Maybe there are less awkward members of Grumpy Nation who can give advice?

 

Ask the grumpies: New positive habits?

First Gen American asks:

What are some positive habits you’ve been able to implement in your life since the pandemic began?

This is a good question for the new year, eh?

Exercise, I guess.

I’m better able to work from home now– home computer isn’t just for goofing off.

Not sure what else…

Grumpy Nation, what positive habits have you been able to implement in the past few years?

Ask the grumpies: Is all irrational behavior rational?

CG asks:

Is most/all economically “irrational” behavior actually rational for one reason or another from the individual’s viewpoint?

Nope!  This is why we have the field of behavioral economics!  Behavioral economics deals with ways that people are systematically irrational.  That is, they deviate from rational assumptions of economics, but in ways that we can model.  (Other social sciences sometimes talk about irrational behavior we can’t model.)  A really good example is present discount bias– basically why we procrastinate or eat too much etc.  We value now more than we value later, even though we would be willing to pay for a commitment device that forces us to work instead of play video games, eat healthy food instead of junk, save for retirement instead of spend, etc. etc. etc.  That’s not rational.  Another example is when you break transitivity… like if you value a>b>c you should value a>c, and it shouldn’t matter if there’s also a d option that you value less floating around.  And yet, menus, for example, are designed with expensive items almost nobody buys in order to encourage people to buy something pricier than they normally would.  Irrelevant options do affect people’s decision-making and not just through information channels.  Behavioral economics is fun and exciting!

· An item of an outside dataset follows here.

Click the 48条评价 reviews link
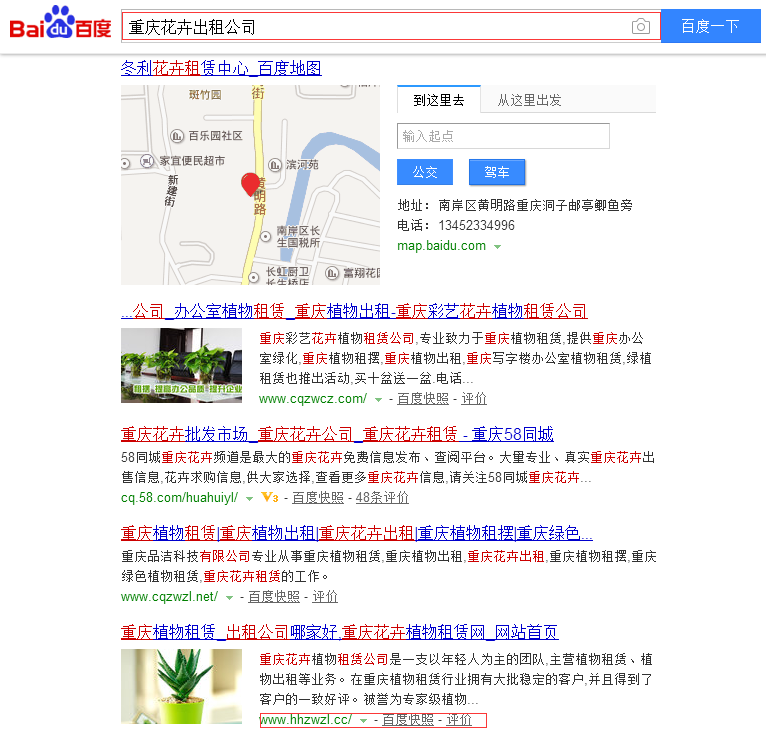Image resolution: width=766 pixels, height=739 pixels. pyautogui.click(x=382, y=497)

That said, some seemingly irrational behavior actually is rational.  For decades if not centuries, the (white male) economist answer to why women and minorities make less in the market place was because they don’t behave enough like men.  Women and minorities were irrational– they didn’t get the education needed, they didn’t ask, they weren’t competitive enough.  It’s only been in the past 15 years or so that this idea that no, women and minorities are just as rational as white men, perhaps even more so, but they’re playing different games.  They don’t get the education needed because there are barriers in the way or it isn’t rewarded, they don’t ask because they’re punished for asking, they avoid competition because the games are rigged against them or they get punished whether they win or lose.  Their (Our) behavior is actually rational given their different constraints.